→ What you should do:
The exercise calls for exact output of the lines between the one that contains "Given: Jump to quoted reply 'Timo: 我看看'" and the end of the data, with both ends kept and pictures left out.

[Data extracted from a collection]

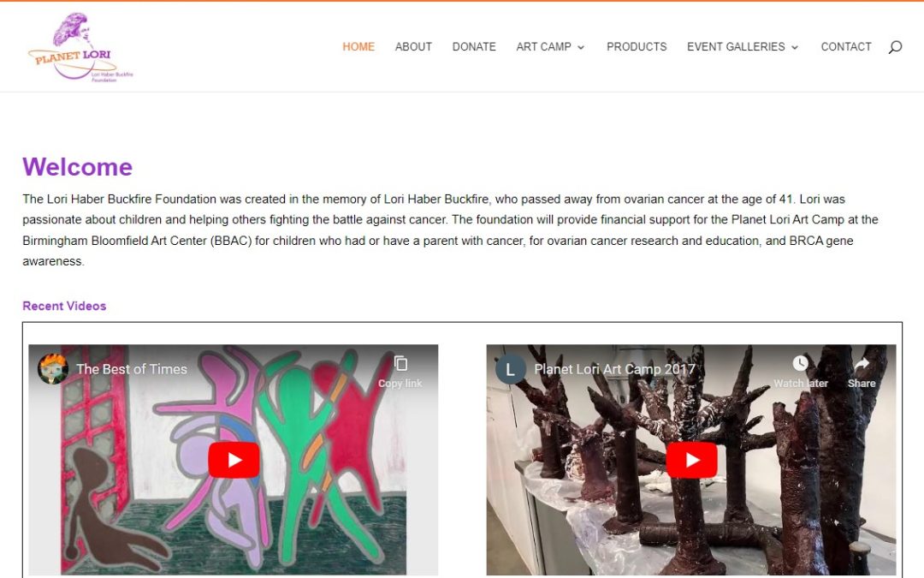Click the Planet Lori logo

[x=80, y=47]
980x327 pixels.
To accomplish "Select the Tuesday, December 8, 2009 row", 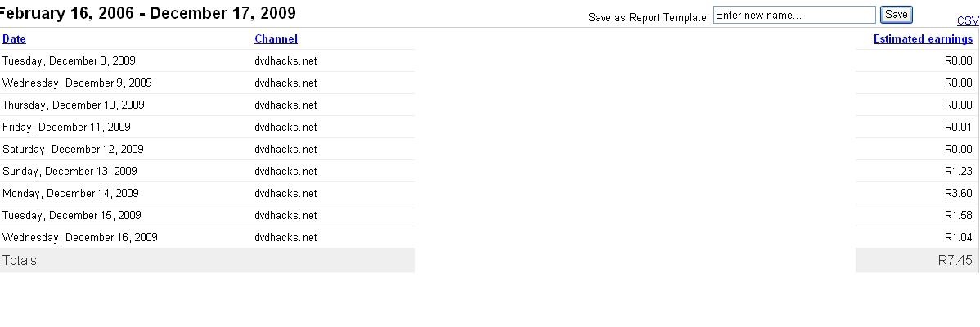I will click(x=69, y=60).
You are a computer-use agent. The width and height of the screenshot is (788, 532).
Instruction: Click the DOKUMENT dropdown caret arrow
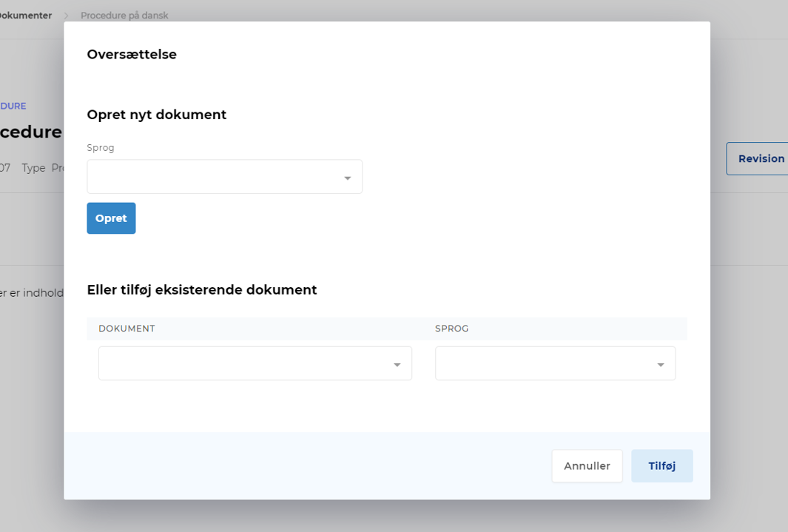point(397,365)
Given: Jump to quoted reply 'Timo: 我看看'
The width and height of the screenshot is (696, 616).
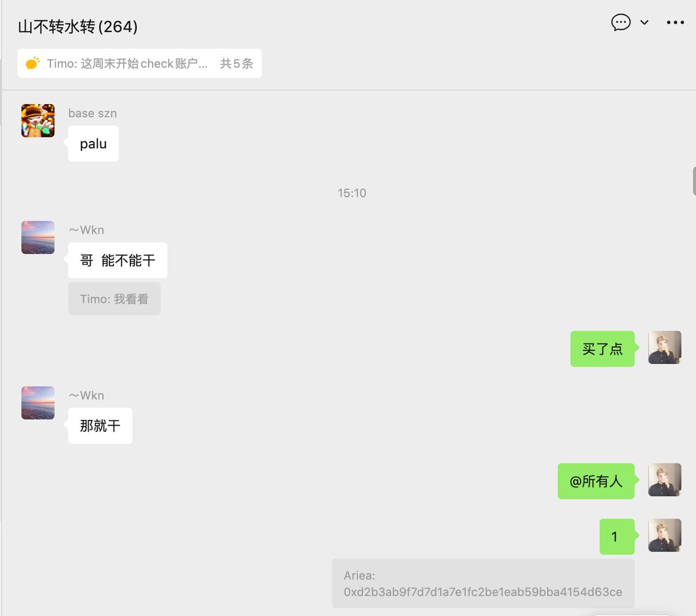Looking at the screenshot, I should [x=114, y=299].
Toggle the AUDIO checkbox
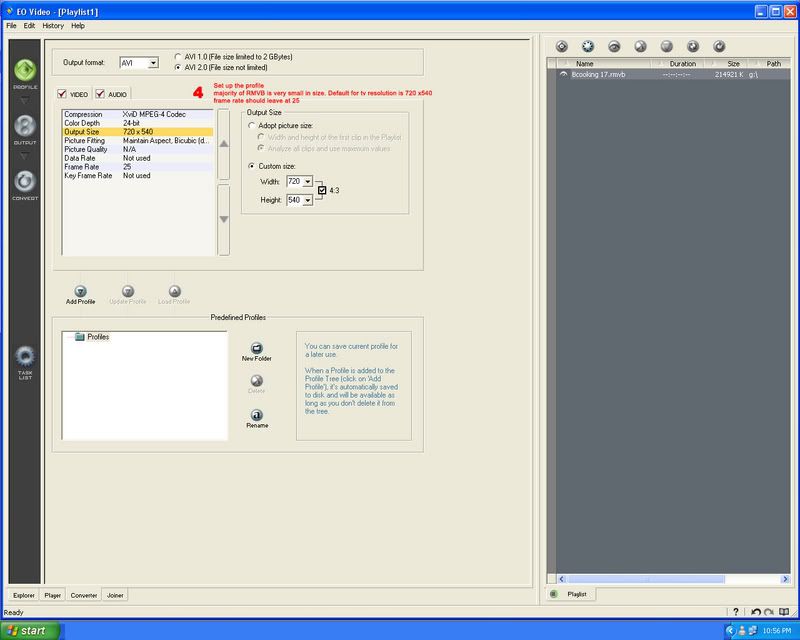800x640 pixels. [101, 94]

→ Response:
Given: Jump to quoted reply 'Timo: 我看看'
The width and height of the screenshot is (696, 616).
Looking at the screenshot, I should [x=114, y=299].
Toggle the AUDIO checkbox
800x640 pixels. [101, 94]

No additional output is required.